* _Задания для выполнения_:
[1] Кто, согласно тексту о Ландау, вспоминает, как он с удовольствием говорил о физических явлениях в семейной обстановке?
[2] Продолжите текст о Ландау, начав сразу после его последнего предложения.

* _Приведённый отрывок_:

*-*-*

Работа доставляла Дау истинное наслаждение. Процесс познания был для него важнейшей составляющей его формулы счастья. Племянница Льва Давидовича Элла Рындина вспоминает о том, как Дау с наслаждением говорил о физических явлениях даже в семейной обстановке. Например, на вопрос о том, почему электрон можно рассматривать и как частицу и как волну, как же это может быть. Дау, довольный, цокал языком и говорил: «Так говорят формулы, и им нужно верить». Его вера в математический расчет была непоколебимой. Чтобы еще больше поразить слушателей, сообщал: «А вот знаете, что иногда нельзя точно сказать, где находится электрон?». Всё казалось таким удивительным и непонятным. Объяснять нам принцип неопределенности в квантовой механике, пишет Рындина, он, конечно, не стал, но был доволен нашими удивленными физиономиями. Ему нравилось удивлять других чем-то им совершенно непонятным и оставлять в недоумении. Другому своему племяннику, тогда студенту, Лёне Кардашинскому, по его дословным воспоминаниям, в ответ на вопрос: что такое электрон, Дау, в свойственной ему решительной манере, ответил: «Электрон не корпускула и не волна. С моей точки зрения — он уравнение, в том смысле, что лучше всего его свойства описываются уравнением квантовой механики, и прибегать к другим моделям — корпускулярной или волновой — нет никакой необходимости».

Впоследствии в одной из публичных лекций он скажет: «Величайшим триумфом человеческого гения является то, что человек способен понять вещи, которые он уже не в силах вообразить». Эти слова Ландау мне представляются настолько важными во всей его жизненной концепции, что мне захотелось вынести их в качестве эпиграфа к моему сегодняшнему докладу. «Величайшим триумфом человеческого гения является то, что человек может понять вещи, которые он уже не в силах вообразить».

Неспроста эта наиважнейшая мысль отмечается в воспоминаниях многих современников Ландау. Недавно ушедший из жизни выдающийся физик Виталий Лазаревич Гинзбург, лауреат Нобелевской премии, один из учеников Ландау приводит высказывание своего учителя, который говорил, что изучение квантовой механики дало ему не только наслаждение истинной научной красотой, но и острое ощущение силы человеческого гения.

*-*-*

* _Раздел данных_:

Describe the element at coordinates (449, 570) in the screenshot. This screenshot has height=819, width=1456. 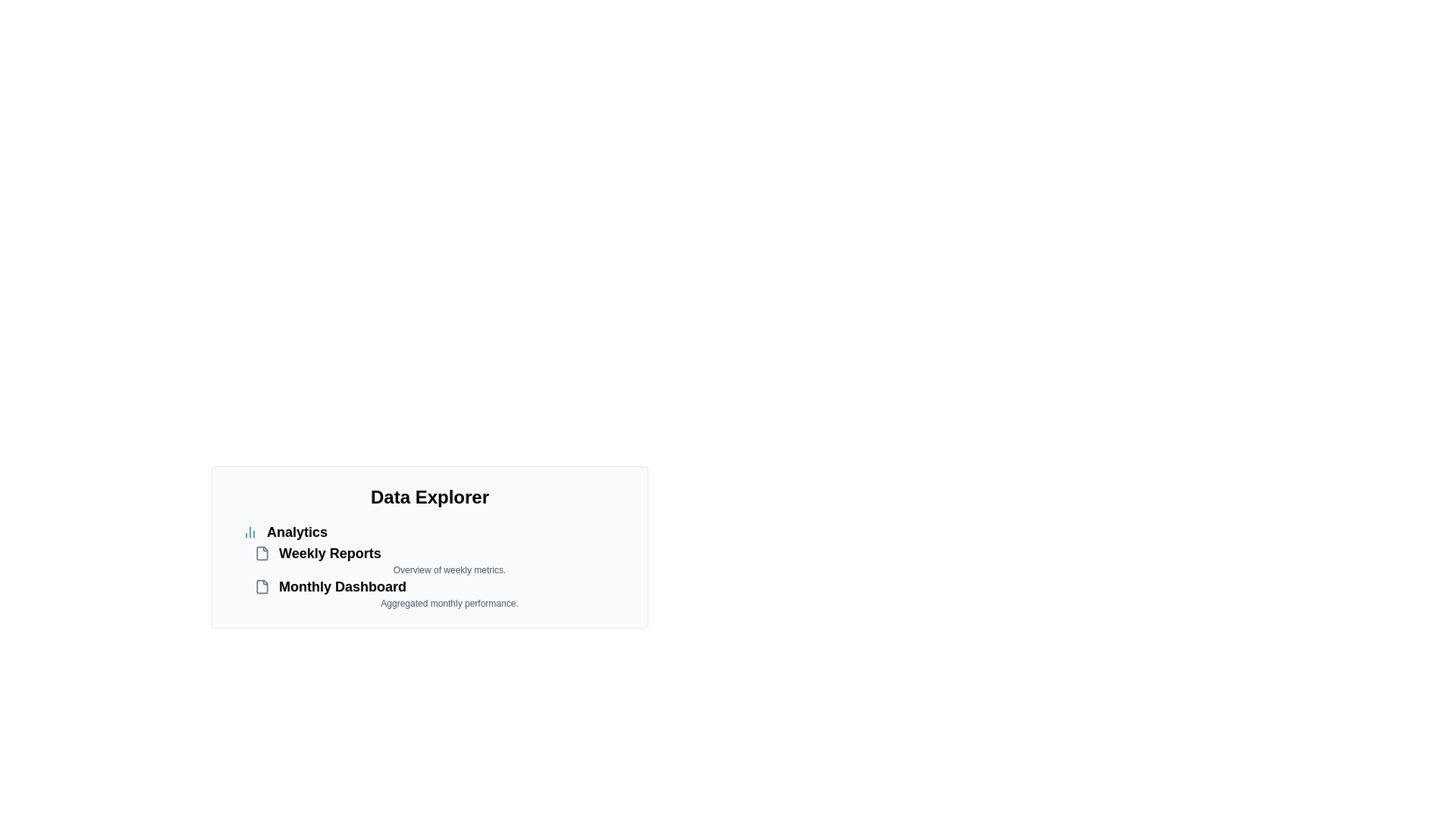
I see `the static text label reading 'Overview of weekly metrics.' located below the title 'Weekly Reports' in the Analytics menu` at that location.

*-*-*

* _Результаты заданий_:
[1] Племянница Льва Давидовича Элла Рындина.

[2]
Первые несколько лет в УФТИ царила замечательная научная атмосфера. Криогенную лабораторию института, единственную в то время на территории Советского Союза, возглавил российский физик, один из пионеров физики низких температур Лев Васильевич Шубников, с которым Ландау связывала не только дружба, но и глубокие совместные научные интересы.

 

 

 

П. Л. Капица (пятый справа) в лаборатории Л. В. Шубникова (третий справа)     .Л. Д. Ландау — крайний слева.

 

 

В Харькове проводились международные физические конференции, посещавшиеся крупными западными учеными. В годы пребывания Ландау в Харькове этот город стал центром теоретической физики СССР.

 

Конференция по теоретической физике в Харькове. Май 1934 г. В центре: Н. Бор, Л. Ландау, Я. Френкель.

 

 

В 1934 году без защиты диссертации Ландау присваивают степень доктора наук, год спустя – звание профессора. Он уже автор «Диамагнетизма металлов» – работы, о которой уже упоминалось ранее. Это работа о поведении вырожденного идеального электронного газа. Это новое направление в науке, и очень скоро предмет его исследований физики всего мира назовут «диамагнетизмом Ландау». Затем он исследует ферромагнетики, а в 1936–1937 годах публикует фундаментальные работы – «Теория фазовых переходов» и «К теории фазовых переходов».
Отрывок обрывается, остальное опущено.